El mercado dominicano de la pitahaya dejó de ser marginal y ganó espacio en supermercados, hoteles y restaurantes, pero el propio crecimiento del consumo está dejando al descubierto una brecha productiva que todavía limita su expansión. Según datos del Ministerio de Agricultura, el consumo estimado pasó de 6,721 quintales en 2020 a 63,164 quintales en 2025, un alza acumulada de 839.8% en cinco años, con una aceleración marcada desde 2022.
Ese avance de la demanda no se traduce automáticamente en capacidad suficiente para responder. Rafael Chávez, director ejecutivo del Clúster Nacional de Productores de Pitahaya (Clunapropi), señaló que aprovechar las oportunidades del mercado requiere aumentar la producción. Indicó que hay más de medio millón de tareas sembradas y estimó una producción de 4,000 o 5,000 libras por mes, para un total anual cercano a 4 o 5 millones de libras. El punto crítico sigue siendo el costo de crecer. Chávez estimó que establecer una tarea de pitahaya cuesta alrededor de RD$200,000 y que la inversión comienza a recuperarse a partir del tercer año de producción.

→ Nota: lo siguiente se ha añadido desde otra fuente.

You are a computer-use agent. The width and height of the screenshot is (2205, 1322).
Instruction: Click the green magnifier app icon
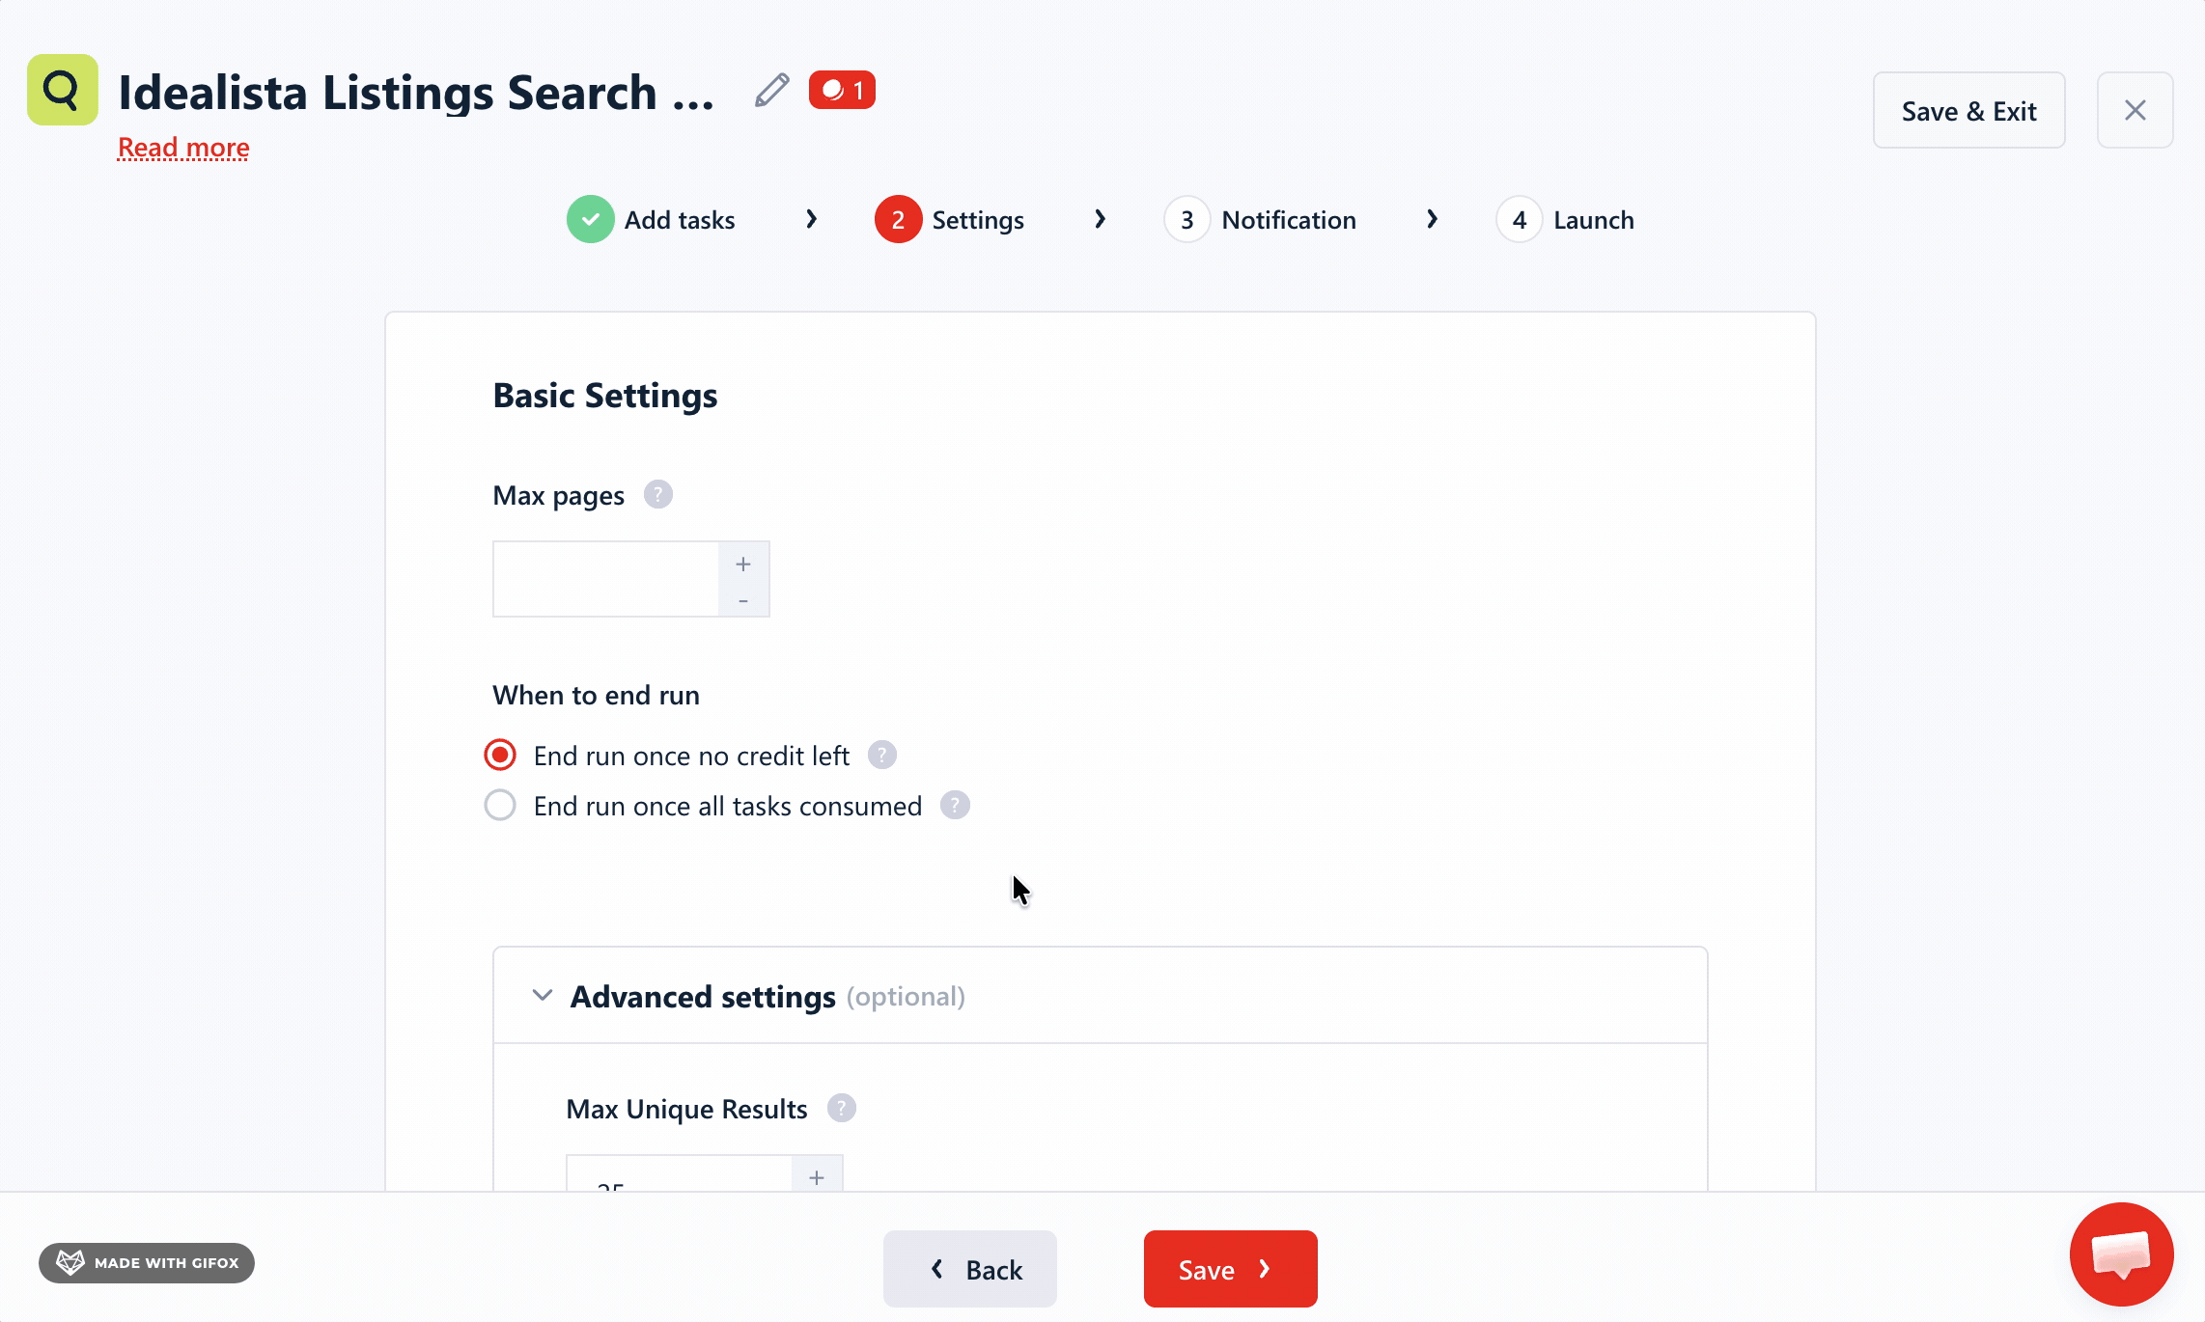pyautogui.click(x=62, y=89)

En un contexto donde el cultivo comercial tomó impulso desde 2013 con variedades introducidas desde Taiwán, la expansión del rubro vuelve a colocar bajo fiscalización la capacidad de gestión para convertir el discurso sobre oportunidades agrícolas en resultados sostenibles, una exigencia que alcanza al gobierno de Luis Abinader cuando la demanda ya va por delante de la respuesta productiva.